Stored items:
__________________________________________________

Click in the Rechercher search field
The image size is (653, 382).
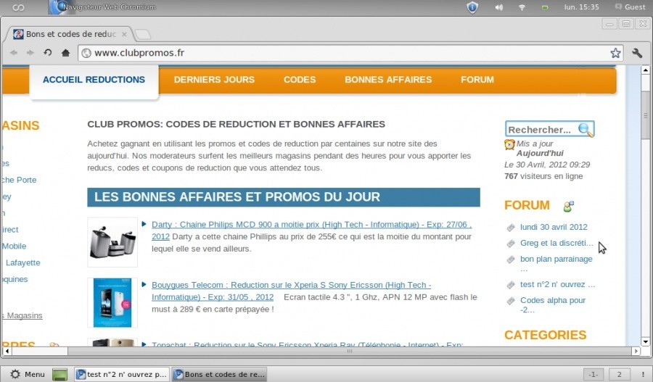pos(540,130)
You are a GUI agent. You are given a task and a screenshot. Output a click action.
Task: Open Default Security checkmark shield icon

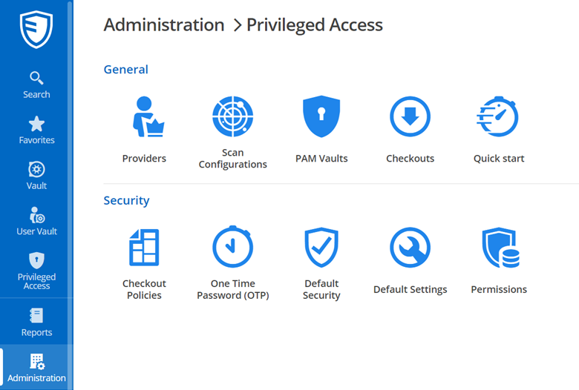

__________________________________________________

Task to complete: Without the pictures, return the entries exactly as they appear.

Response to this exercise:
Click in the Rechercher search field
The image size is (653, 382).
pos(540,130)
You are a GUI agent. You are given a task and a screenshot. Output a click action.
Task: Open Default Security checkmark shield icon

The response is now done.